Der Hamburger Erzbischof Stefan Heße ermutigte, trotz der Pandemie und ihrer bedrückenden Folgen mit Optimismus in das Jahr 2021 zu gehen. "Weder Trauer noch Furcht sind die richtigen Wegbegleiter für den Übergang ins neue Jahr, sondern Mut, Vertrauen, Zuversicht und Hoffnung."

Hanke: Personsein steht im Zentrum

Der Eichstätter Bischof Gregor Maria Hanke sieht in den Corona-Erfahrungen einen möglichen Zukunftspfad für das kirchliche Leben. "Wenn herkömmliche Ressourcen und Mittel der Pastoral nicht mehr wie gewohnt zur Verfügung stehen, kommt es erst recht auf unser Personsein an." So erhalte die erlösende Botschaft des Herrn aufs Neue ein menschliches Gesicht.

Laut dem Regensburger Bischof Rudolf Voderholzer muss nach dem Ende der coronabedingten Rückzugsphase ein "Ruck" durch die Christen gehen. Es sei eine Neuevangelisierung erforderlich, zudem müssten elementare Fragen des Glaubens und des Lebens müssten beantwortet werden. Nach den Erfahrungen in der Pandemie seien eine Neuausrichtung auf Gott und eine Neuentscheidung für das Christentum notwendig.
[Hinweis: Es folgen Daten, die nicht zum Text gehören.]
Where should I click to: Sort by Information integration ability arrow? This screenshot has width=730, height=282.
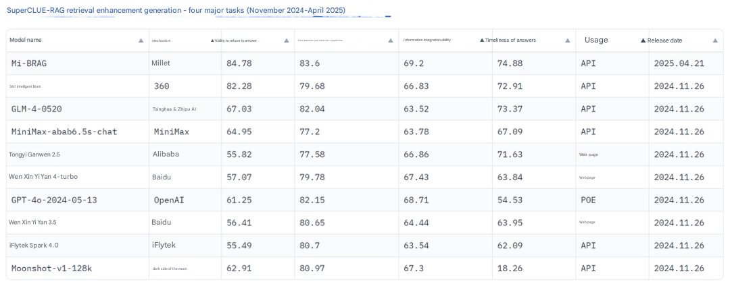pos(481,40)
Der Aachener Bischof Helmut Dieser hat Versäumnisse der Kirche im Umgang mit den Opfern von sexuellem Missbrauch in seiner Silvesterpredigt in den Blick genommen. "Als Kirche im Ganzen haben wir die Schwachen und Gefährdeten nicht ausreichend vor sexueller Gewalt geschützt und uns ihnen nicht so zugewandt, wie sie es gebraucht hätten". Im November hatte das Bistum Aachen ein unabhängiges Gutachten über die Verantwortlichkeiten im Umgang mit dem sexuellen Missbrauch durch Kleriker in den Jahren 1965 bis 2019 veröffentlicht. In dem Papier werden Hinweise auf mindestens 175 Fälle sexuellen Missbrauchs von Kindern und Jugendlichen durch Kleriker benannt und den Verantwortlichen im Bistum Aachen schwere Versäumnisse vorgeworfen.

Der Passauer Bischof Stefan Oster hat die Menschen zur Unterscheidung zwischen Dringlichem und Wesentlichem aufgerufen. "Das Dringliche ist das, was sich in unserem alltäglichen Betrieb aufdrängt als das, was gleich erledigt werden will". Den Gläubigen sage Jesus, dass es im Grunde das Allerwesentlichste sei, die Beziehung mit ihm zu leben und zu pflegen. "Immer wieder zu ihm zu gehen, in den Gottesdienst, in die Umkehr zu ihm, zur Beichte", erklärte der Bischof. "Und am besten jeden Tag mit ihm einige Zeit ruhig in unserem Zimmer zu bleiben, sein Wort zu meditieren, das eigene Leben vor ihn zu bringen, danken, Vergebung erbitten." (mal/KNA/epd)

1.1., 11.30 Uhr: aktualisiert und ergänzt um die Neujahrspredigt von Bischof Bätzing; 11.35 Uhr: ergänzt um Bischof Dieser; 18 Uhr: ergänzt um Bischof Overbeck; 18.15 Uhr: ergänzt um Bischof Voderholzer.